How you can contribute

  • i. Supporting the adoption of the behavioural insights generated solutions into their own patch, amending them to make more suitable for local adoption where needed
  • ii. Rolling out the training programme to similar health and social care organisations in their own patch

Comments

  1. Hi, I appreciate the scale of your problem and the value of the EASY model you have developed. I. Not clear to what degree you have engaged with people who are managing this issue more easily (different demographic/ geography etc) to learn for. Success. Appreciative Inquiry methodology.

     

    I have no real experience in this area but when talking about peer commmunities (my interest is mental health) I often refer to the success in some areas of the U3A which offers a supportive structure akin to a broad education exchange and wonder if there are things to be learnt from this. (I only really know about it from personal experience because my octogenarian Dad gets so much from it and is also still able to give so much to it.

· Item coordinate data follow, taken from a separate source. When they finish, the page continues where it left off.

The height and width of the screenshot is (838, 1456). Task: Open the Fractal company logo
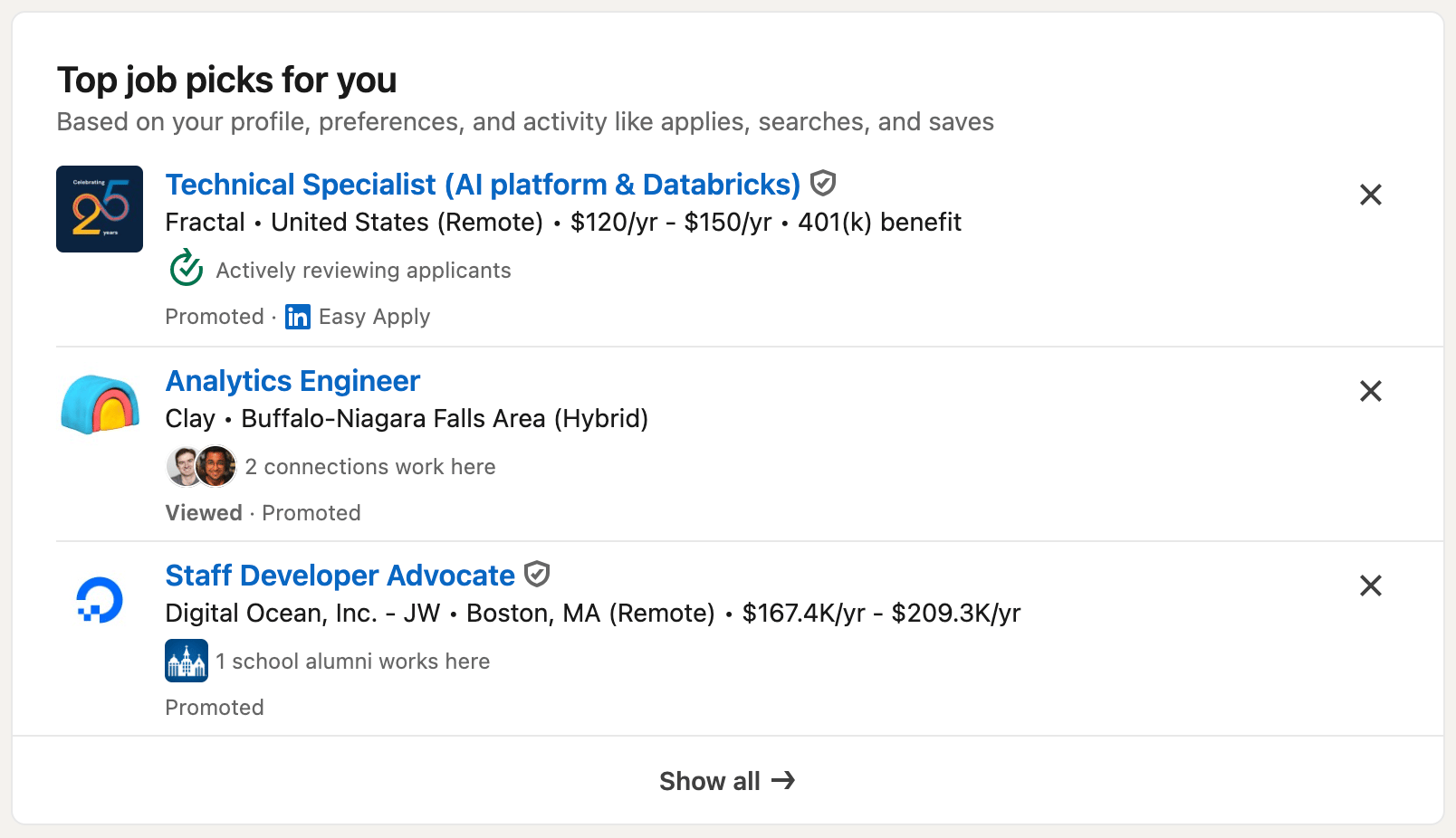pyautogui.click(x=100, y=209)
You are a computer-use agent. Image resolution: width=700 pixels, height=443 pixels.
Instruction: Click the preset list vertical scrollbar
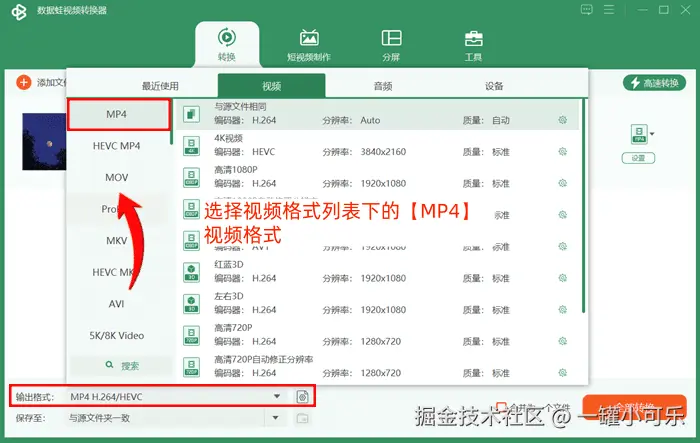pyautogui.click(x=583, y=206)
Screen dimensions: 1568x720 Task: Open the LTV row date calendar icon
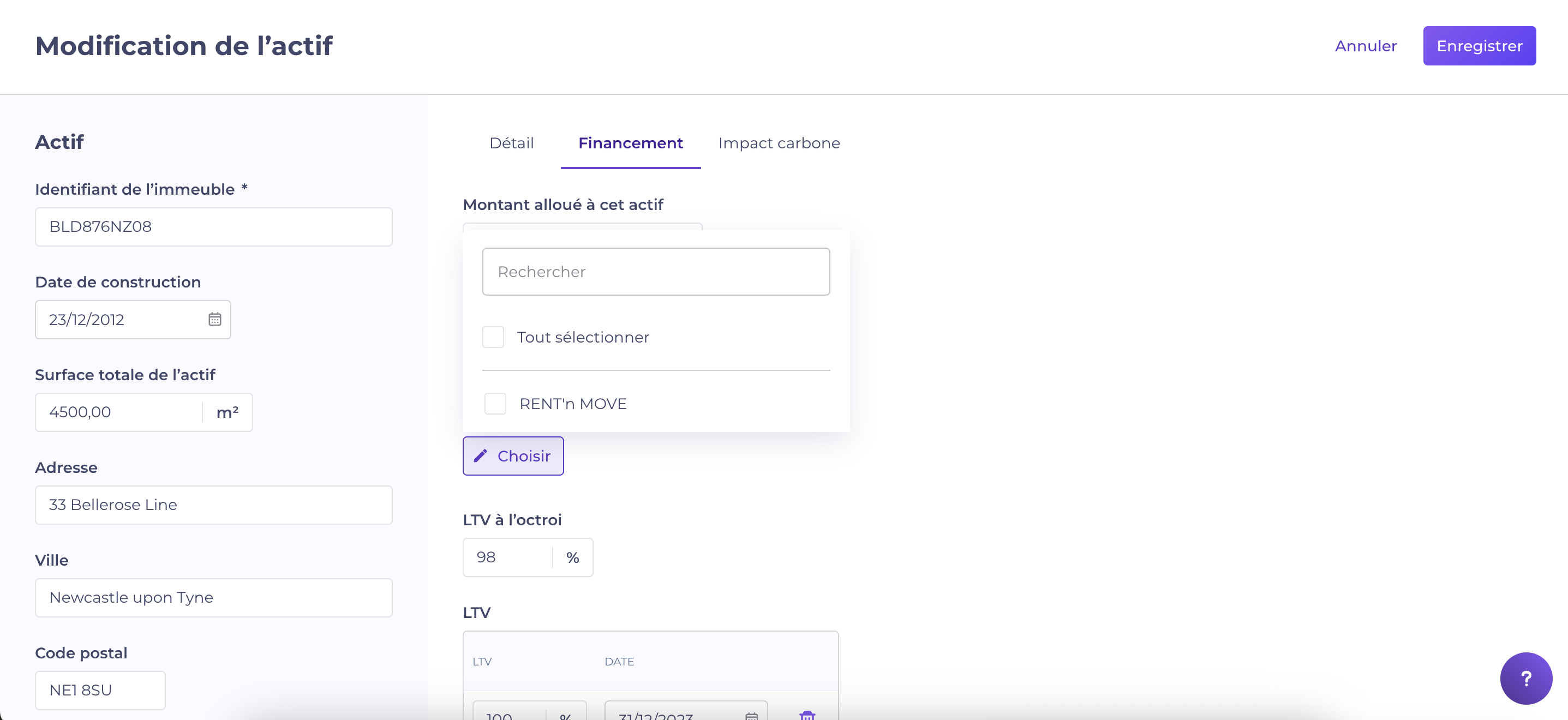[x=751, y=716]
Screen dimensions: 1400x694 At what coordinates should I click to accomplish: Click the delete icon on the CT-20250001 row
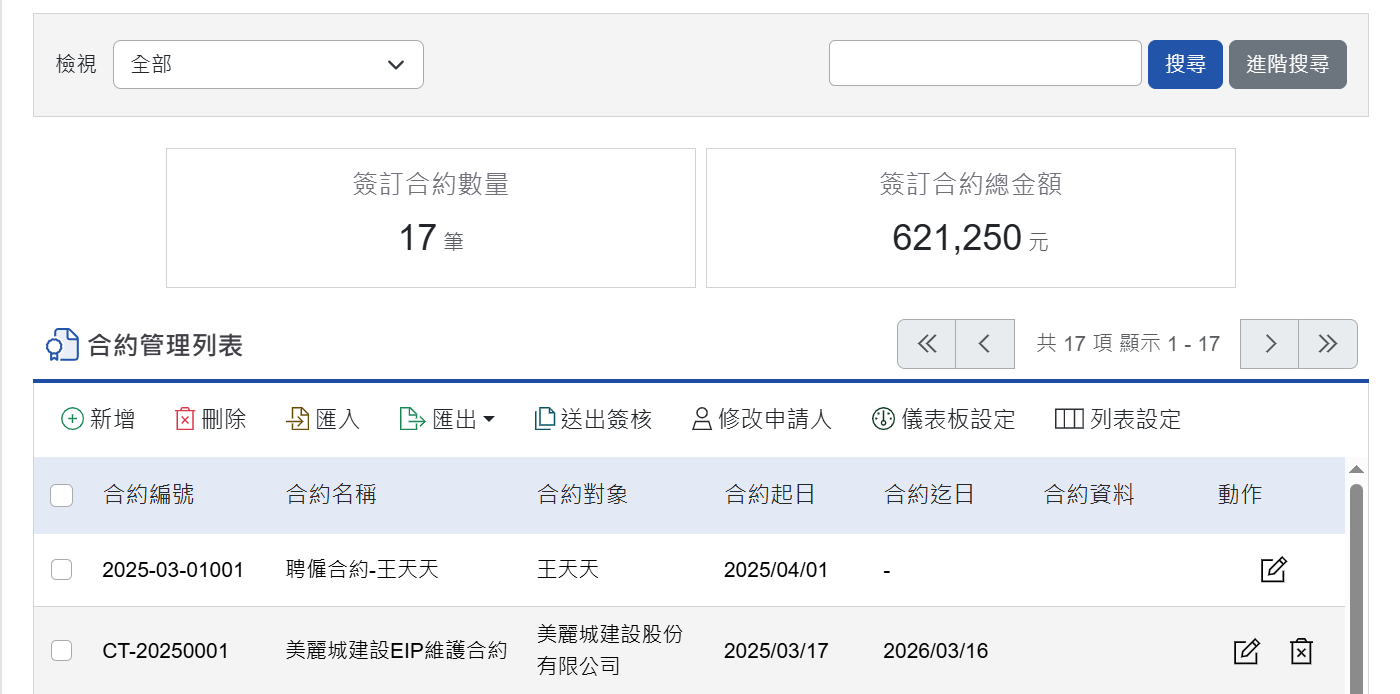tap(1301, 650)
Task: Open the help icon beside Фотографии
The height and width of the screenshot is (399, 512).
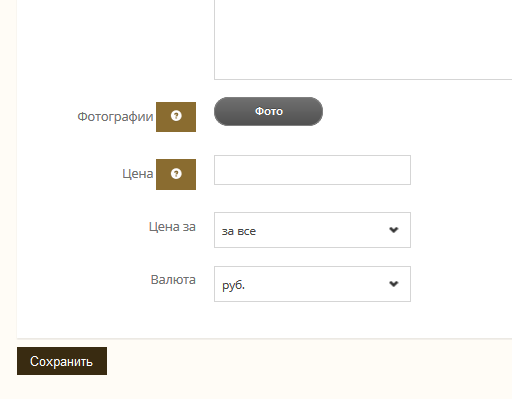Action: tap(176, 116)
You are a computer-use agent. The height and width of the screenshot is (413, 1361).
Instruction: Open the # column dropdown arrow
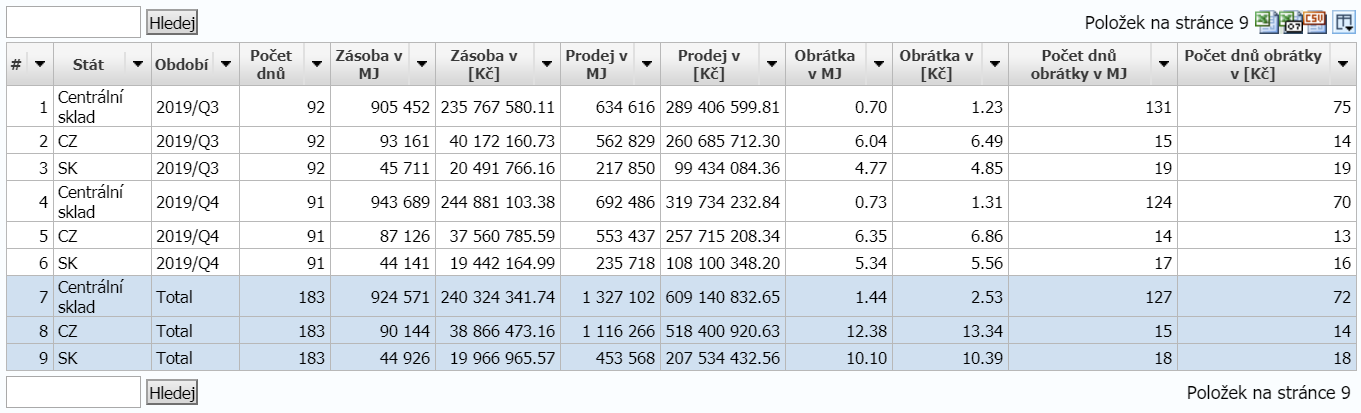[40, 64]
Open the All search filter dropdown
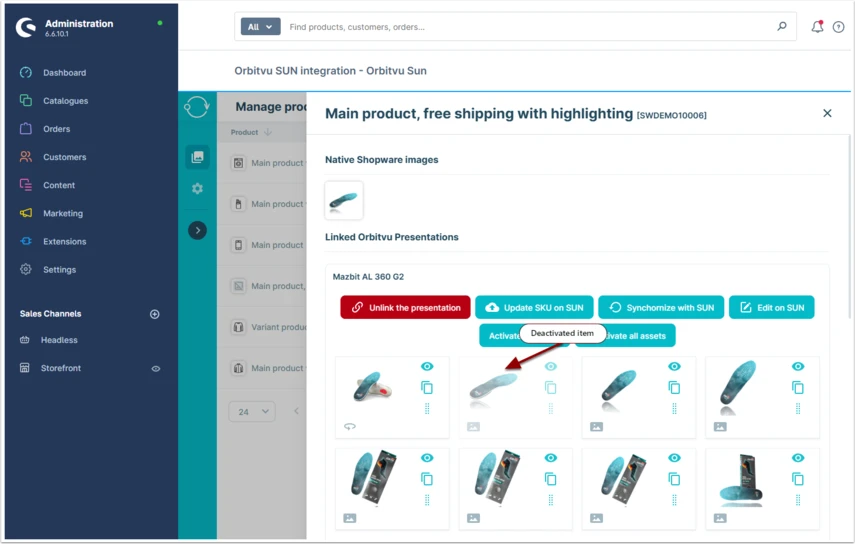Screen dimensions: 855x544 point(260,27)
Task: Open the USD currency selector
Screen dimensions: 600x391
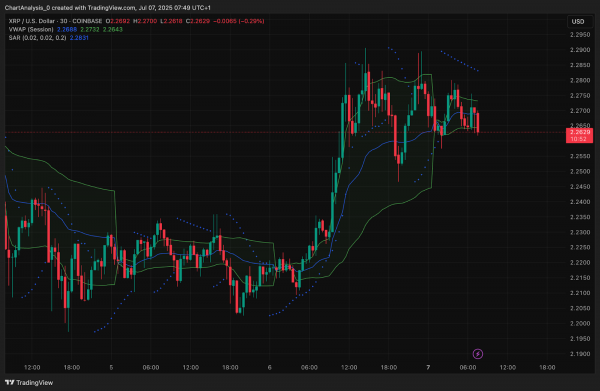Action: [578, 21]
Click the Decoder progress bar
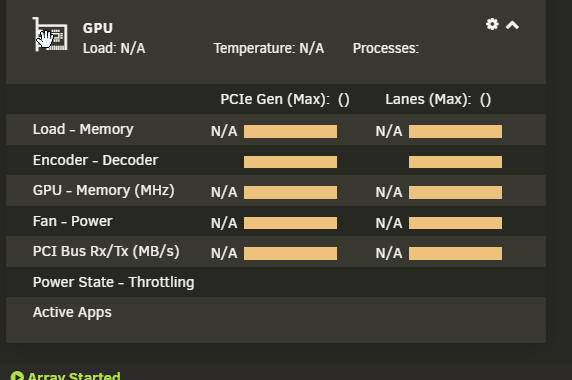The width and height of the screenshot is (572, 380). tap(455, 162)
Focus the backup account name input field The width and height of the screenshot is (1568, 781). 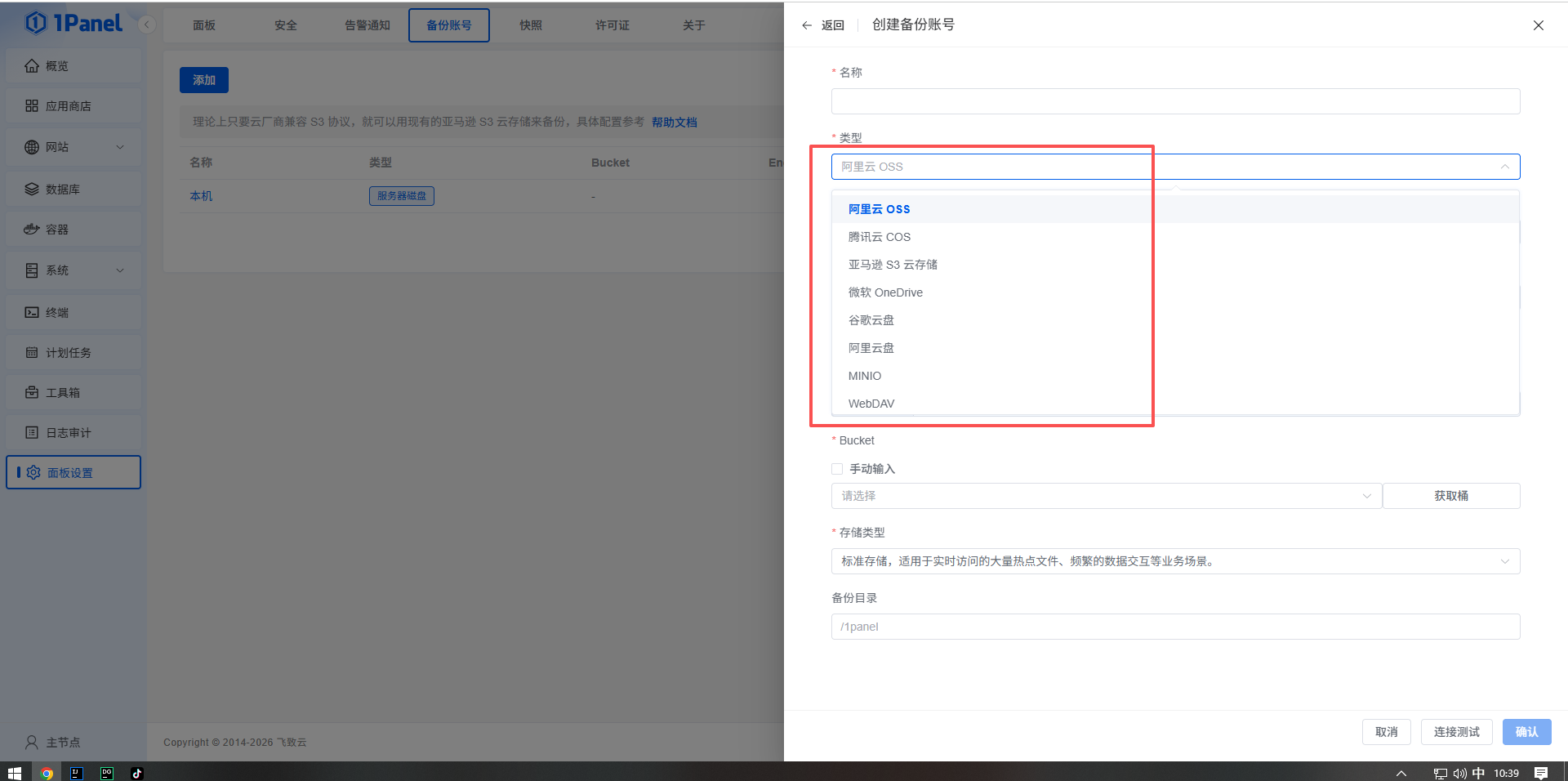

  2. Hi, thanks for sharing your project. Helping people to apply behavioural insights to create solutions for problems is a great idea. I’m a little unclear about the scope of your audience, however: could you please clarify who the training programme and workshops are for? Your subtitle suggests it’s for Age UK service users, staff and volunteers but you later mention rolling out the training programme through the UK’s health and social care system. Thank you.

    1. Thanks for your comment Hawys, glad you think the proposal is a great idea! There are two phases to this project:

      1) A proof of concept pilot with Age UK Thanet service users, staff and volunteers. Age UK Thanet is a local health and social care service.

      2) After piloting we intend to scale up adoption by encouraging other health and social care services to adopt the programme including utilising Age UK and Age UK Scotland's national organisations to support this.

  3. Is your training programme available to be delivered locally?

    1. Yes the programme is available to be delivered locally! You can find the tools and resources hyper-linked at the end of the blog I recently wrote: https://q.health.org.uk/news-story/behavioural-insights-nudging-for-improvement/

      What audience are you thinking about delivering this to?